Another diagnostic tool is spirochete immunostaining, which can be performed on a biopsy from the lesion. This technique is very sensitive and can reveal many spirochetes, even when the lesion appears to be benign and does not have the classic textured surface of anogenital warts.
Oren Zarif
The treatment for this condition is benzathine penicillin G (either intramuscular or oral). A single dose of this antibiotic can effectively treat the lesions and prevent the progression to venereal disease in syphilis patients. It is important to monitor the patient closely for complications of this disorder.
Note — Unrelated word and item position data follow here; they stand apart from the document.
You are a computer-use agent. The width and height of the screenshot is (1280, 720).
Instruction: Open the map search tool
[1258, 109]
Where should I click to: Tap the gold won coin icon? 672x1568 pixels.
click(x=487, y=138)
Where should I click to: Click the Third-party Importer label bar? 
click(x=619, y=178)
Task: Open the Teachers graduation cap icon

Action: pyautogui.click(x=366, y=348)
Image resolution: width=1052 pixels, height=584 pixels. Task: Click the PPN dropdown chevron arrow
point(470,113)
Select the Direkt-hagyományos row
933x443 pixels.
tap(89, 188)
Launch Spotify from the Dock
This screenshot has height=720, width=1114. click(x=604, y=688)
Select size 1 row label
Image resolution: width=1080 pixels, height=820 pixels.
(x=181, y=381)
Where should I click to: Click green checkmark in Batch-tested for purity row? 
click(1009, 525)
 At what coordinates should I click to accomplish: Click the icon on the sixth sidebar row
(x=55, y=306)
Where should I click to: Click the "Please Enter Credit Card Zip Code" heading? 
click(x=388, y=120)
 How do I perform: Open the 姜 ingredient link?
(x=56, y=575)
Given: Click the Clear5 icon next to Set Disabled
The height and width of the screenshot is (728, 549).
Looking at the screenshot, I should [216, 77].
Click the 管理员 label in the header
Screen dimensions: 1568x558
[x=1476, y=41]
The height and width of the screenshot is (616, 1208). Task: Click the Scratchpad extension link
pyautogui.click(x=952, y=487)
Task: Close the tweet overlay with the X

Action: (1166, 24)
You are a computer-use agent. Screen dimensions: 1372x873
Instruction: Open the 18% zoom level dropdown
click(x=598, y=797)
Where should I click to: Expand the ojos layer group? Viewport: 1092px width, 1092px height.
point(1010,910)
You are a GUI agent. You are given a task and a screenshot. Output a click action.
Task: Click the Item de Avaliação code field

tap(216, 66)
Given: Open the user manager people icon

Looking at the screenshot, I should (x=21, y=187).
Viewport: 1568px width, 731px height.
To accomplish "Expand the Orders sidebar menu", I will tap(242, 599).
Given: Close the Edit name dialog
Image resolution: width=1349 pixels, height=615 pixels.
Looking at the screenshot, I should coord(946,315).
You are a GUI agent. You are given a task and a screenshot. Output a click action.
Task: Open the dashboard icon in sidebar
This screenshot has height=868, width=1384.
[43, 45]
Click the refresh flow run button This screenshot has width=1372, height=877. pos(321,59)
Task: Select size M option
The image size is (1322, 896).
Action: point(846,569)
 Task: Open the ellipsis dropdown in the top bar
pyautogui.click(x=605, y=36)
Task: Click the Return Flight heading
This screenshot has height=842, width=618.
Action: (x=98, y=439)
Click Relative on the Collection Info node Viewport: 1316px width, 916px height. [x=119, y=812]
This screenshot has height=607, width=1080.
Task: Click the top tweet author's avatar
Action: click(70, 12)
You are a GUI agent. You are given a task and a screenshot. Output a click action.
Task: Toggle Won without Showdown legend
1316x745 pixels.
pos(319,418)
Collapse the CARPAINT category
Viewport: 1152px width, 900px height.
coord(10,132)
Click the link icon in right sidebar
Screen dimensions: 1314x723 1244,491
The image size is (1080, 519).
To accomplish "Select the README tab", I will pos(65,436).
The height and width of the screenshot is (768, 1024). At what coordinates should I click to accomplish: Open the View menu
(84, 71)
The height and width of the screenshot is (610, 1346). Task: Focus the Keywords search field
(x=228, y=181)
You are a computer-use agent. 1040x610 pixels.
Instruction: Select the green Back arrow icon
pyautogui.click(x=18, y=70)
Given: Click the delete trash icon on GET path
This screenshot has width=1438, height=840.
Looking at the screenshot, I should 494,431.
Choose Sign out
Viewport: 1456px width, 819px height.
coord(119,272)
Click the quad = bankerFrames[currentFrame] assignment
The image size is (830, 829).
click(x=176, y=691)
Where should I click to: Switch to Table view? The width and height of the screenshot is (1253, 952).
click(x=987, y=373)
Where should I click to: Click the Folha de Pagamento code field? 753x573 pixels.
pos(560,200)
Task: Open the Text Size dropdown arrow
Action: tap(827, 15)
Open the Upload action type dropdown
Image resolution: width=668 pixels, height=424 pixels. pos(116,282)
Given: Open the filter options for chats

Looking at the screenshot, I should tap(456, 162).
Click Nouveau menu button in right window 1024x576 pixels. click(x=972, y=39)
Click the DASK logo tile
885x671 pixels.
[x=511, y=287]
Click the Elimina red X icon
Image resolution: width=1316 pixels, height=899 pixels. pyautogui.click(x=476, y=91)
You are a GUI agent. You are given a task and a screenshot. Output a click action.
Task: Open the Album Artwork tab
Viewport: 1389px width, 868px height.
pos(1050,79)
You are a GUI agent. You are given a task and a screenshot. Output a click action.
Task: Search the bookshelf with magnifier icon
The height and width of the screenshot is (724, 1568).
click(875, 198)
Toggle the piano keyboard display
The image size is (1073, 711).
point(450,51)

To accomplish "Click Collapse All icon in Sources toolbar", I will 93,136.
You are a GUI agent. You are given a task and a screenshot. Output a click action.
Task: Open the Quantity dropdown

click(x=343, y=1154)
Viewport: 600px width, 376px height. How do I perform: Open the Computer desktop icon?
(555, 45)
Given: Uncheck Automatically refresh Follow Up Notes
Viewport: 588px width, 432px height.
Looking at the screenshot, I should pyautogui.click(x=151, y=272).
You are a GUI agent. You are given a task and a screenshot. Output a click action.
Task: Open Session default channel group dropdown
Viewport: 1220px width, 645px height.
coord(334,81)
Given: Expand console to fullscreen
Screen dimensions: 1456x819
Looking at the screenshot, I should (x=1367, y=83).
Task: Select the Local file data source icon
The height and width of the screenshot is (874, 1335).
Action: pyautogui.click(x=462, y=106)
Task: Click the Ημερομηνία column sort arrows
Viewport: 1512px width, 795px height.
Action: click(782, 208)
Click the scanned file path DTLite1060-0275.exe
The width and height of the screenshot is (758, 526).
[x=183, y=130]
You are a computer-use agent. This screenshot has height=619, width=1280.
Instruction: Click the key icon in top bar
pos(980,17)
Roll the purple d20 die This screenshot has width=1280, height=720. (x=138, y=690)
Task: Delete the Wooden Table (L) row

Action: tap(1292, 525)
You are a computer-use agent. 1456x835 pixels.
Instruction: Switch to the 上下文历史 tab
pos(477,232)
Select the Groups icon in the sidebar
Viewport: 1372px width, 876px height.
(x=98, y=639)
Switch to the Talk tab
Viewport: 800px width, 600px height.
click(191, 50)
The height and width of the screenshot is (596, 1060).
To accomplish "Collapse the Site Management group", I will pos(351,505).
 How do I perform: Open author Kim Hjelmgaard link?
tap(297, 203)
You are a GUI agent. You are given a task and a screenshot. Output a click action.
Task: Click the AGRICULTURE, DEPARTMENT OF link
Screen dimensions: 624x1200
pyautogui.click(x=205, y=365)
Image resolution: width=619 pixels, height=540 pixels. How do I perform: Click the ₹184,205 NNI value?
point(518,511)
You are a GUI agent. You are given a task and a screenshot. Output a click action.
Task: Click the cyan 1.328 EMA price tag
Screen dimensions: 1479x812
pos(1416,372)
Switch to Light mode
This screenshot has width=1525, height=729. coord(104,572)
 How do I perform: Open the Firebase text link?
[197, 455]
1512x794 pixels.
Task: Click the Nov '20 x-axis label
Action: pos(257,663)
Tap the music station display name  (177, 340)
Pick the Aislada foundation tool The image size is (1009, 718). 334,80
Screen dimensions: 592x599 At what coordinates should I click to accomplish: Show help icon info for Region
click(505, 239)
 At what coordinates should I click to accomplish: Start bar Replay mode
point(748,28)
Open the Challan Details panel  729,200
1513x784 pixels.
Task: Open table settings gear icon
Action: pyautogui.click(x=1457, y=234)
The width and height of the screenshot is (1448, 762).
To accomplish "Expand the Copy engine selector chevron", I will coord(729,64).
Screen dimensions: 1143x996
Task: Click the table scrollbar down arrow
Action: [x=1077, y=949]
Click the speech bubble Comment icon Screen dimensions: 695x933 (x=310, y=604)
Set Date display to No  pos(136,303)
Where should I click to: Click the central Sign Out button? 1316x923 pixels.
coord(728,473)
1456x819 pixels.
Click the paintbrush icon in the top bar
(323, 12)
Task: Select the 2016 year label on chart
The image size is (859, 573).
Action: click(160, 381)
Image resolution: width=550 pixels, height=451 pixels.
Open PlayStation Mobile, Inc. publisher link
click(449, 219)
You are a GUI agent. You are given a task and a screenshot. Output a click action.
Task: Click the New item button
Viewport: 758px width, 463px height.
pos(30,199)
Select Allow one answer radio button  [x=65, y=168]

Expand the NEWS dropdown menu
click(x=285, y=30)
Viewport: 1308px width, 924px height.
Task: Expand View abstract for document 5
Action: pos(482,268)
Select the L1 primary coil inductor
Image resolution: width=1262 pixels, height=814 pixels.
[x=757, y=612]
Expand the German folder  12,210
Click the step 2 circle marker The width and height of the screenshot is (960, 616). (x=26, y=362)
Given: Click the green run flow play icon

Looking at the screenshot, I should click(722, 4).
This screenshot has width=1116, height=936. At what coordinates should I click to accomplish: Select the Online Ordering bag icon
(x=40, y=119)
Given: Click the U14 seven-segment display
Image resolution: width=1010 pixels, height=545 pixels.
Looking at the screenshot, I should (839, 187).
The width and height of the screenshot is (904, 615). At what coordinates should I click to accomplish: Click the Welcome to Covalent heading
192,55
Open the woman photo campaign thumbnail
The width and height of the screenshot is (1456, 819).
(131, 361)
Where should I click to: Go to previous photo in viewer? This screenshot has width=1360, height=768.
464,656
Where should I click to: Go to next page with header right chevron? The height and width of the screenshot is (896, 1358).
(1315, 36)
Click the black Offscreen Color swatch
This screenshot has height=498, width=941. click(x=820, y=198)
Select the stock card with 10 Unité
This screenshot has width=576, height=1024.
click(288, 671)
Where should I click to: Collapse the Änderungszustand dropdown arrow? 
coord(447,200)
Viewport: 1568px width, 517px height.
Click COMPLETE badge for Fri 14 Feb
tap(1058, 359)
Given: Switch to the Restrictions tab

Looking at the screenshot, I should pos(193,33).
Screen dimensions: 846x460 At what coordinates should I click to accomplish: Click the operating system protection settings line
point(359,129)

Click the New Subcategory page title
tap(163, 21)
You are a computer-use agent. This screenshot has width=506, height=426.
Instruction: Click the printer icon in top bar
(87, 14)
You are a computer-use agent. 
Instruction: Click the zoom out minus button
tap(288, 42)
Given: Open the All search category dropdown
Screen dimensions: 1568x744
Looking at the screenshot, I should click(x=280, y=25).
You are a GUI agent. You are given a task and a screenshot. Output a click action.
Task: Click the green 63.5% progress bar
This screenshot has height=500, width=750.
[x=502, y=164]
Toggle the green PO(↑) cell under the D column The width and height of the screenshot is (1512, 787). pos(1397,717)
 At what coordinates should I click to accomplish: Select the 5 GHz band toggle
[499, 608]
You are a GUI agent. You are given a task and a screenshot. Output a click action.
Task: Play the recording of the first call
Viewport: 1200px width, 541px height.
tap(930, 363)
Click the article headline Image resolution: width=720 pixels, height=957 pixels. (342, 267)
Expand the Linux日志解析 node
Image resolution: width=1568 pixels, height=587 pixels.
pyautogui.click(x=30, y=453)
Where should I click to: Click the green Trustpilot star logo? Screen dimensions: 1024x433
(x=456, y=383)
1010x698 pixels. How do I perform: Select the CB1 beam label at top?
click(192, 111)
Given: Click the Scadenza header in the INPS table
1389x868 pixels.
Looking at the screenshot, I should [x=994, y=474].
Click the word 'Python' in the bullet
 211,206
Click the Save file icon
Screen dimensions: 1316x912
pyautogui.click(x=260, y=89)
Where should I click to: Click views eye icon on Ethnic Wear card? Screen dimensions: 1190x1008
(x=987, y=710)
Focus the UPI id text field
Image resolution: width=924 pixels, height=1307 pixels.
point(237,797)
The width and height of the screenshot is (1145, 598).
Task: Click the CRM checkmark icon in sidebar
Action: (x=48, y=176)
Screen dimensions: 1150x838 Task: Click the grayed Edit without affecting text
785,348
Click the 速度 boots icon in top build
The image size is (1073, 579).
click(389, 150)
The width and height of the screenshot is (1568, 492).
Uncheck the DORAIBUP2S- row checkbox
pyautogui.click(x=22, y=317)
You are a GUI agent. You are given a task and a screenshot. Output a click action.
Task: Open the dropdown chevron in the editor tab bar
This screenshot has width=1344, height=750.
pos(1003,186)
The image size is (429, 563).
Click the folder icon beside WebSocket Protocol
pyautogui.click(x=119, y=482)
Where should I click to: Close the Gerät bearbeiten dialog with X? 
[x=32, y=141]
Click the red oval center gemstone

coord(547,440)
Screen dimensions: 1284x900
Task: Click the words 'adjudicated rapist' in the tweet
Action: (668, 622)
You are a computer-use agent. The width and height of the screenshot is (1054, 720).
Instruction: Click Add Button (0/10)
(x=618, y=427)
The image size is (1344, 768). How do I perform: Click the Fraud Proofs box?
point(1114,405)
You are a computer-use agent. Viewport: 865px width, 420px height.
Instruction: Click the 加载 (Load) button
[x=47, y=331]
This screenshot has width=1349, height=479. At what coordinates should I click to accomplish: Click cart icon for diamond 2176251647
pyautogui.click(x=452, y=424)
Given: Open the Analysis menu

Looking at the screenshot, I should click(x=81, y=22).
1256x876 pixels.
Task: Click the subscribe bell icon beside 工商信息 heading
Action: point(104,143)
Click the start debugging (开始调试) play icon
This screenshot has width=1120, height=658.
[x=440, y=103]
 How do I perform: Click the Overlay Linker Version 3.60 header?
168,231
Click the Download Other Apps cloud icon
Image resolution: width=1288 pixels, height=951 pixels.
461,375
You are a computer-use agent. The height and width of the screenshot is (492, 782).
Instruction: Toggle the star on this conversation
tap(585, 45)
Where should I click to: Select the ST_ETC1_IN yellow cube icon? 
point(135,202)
A 35-year-old woman presented to the Gynecological Emergency Department with vulvar itching and dryness. She also reported a maculopapular rash that extended to the chest, groin, and popliteal fossa. A spirochete immunostain was performed on a biopsy from one of the vulvar lesions, which demonstrated numerous spirochetes. A syphilis history was obtained, and the patient was placed on benzathine penicillin G. She improved with therapy, and her symptoms resolved in 10 days. The patient was referred to a gynecologist for further evaluation and management.